Ce qui a suscité une immense réjouissance populaire laquelle a inspiré l’icône patrimoniale Hadj M’hamed El Anka qui a exprimé son exultation par un acte symbolique de persévérance de la lutte armée en offrant un révolver de type 11/43, très coté à l’époque, à Yacef Saâdi par l’entremise du militant indépendantiste de la première heure et moudjahid de renom, Ahmed Bouzrina dit H’didouche, dès l’annonce de l’adoption de la décision de l’ONU en faveur de l’indépendance de l’Algérie
La source de cette révélation est un témoignage oral de Yacef Saâdi, chef de la Zone autonome d’Alger qui me l’a personnellement relaté en la compagnie et présence d’un ami Rachid Rezagui au retour de l’école Debbih-Cherif à la Casbah d’Alger où une instructive rencontre a brillamment été organisée par ce dernier avec le directeur de cet établissement scolaire d’enseignement moyen.
Une aubaine où Yacef Saâdi a animé une causerie d’histoire et d’échanges à l’intention des élèves et de leurs enseignants centrés sur le parcours d’un de ses compagnons d’armes le vaillant Debbih Chérif dont l’école perpétue pour la mémoire le nom et la gloire de son souvenir

Répression, tortures, arrestations et disparitions forcées

Une épreuve de résistance férocement réprimée par des séances ininterrompues d’atroces tortures pratiquées à domicile par les parachutistes de l’armée française suivies d’arrestations massives de citoyens de tout âge, de jour et de nuit, dans toute la ville d’Alger et sa Casbah vers la multitude de camps d’internement et de détention disséminés dans la périphérie de la capitale à Beni Messous, Ben Aknoun, Tefeschoun pour ne citer que ceux-là.

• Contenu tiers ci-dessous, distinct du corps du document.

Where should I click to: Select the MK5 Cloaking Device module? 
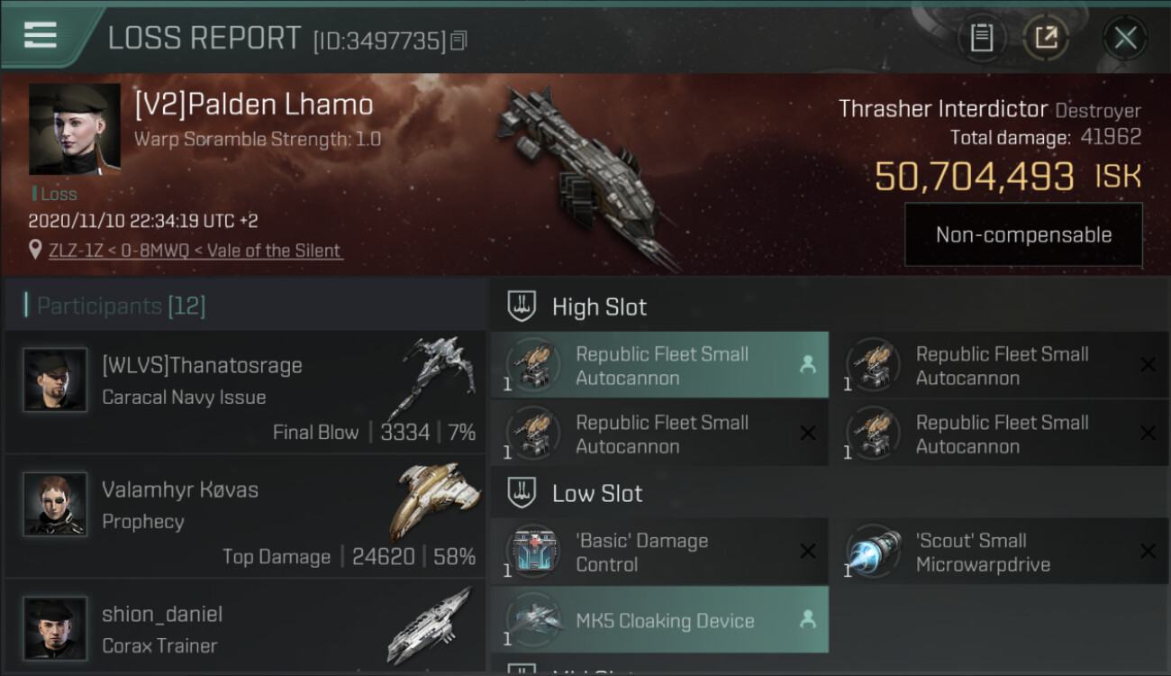click(x=659, y=620)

Déclaration officielle de 3 024 disparitions forcées par le Secrétaire général de la Préfecture de police d’Alger

Des exactions effroyables qui ont ressurgi à l’issue d’une terrible et scandaleuse révélation du Secrétaire général de la Préfecture de police d’Alger, Paul Teigen, qui a officiellement déclaré le nombre de 3 024 disparitions forcées au cours des premiers mois de l’année 1957.
Celles-ci avérées et apparues après un rigoureux rapport de comptage établi par ses collaborateurs directs désignés pour l’investigation et le contrôle de l’ensemble des arrêtés nominatifs à résidence des arrestations opérées.
Une démarche introspectivement initiée par ses soins, supervisée et strictement vérifiée par lui-même suite à une information interceptée et inhérente au nombre des arrestations faussement consignées sur les registres d’internement de l’ensemble des Centres de détention qui, en réalité, correspondaient à des disparitions forcées.
C’est dans cette tumultueuse et dramatique conjoncture que ce haut fonctionnaire d’Etat a remis, le 24 mars 1957, sa démission à Robert Lacoste, ministre résident et gouverneur général de l’Algérie, dans laquelle il a tenu à préciser qu’avec ce qu’il venait ignoblement de découvrir à son insu, il s’insurgeait et refusait de servir dorénavant un Etat qui a cautionné les mêmes pratiques d’extermination de la Gestapo lors de la Seconde Guerre mondiale, dont il a été victime d’internement, de tortures et sévices, en tant que résistant actif contre l’occupation de la France par l’Allemagne nazie.
Un événement dont le rebondissement a provoqué une onde de choc et de stupéfaction au sein de l’opinion publique, tant en Algérie, qu’auprès de la communauté internationale à l’étranger, quant à l’énormité foudroyante du nombre de plus de 3 000 disparitions forcées, criminellement dissimulées par l’armée avec la complicité effective des autorités étatiques les plus élevées de l’administration française.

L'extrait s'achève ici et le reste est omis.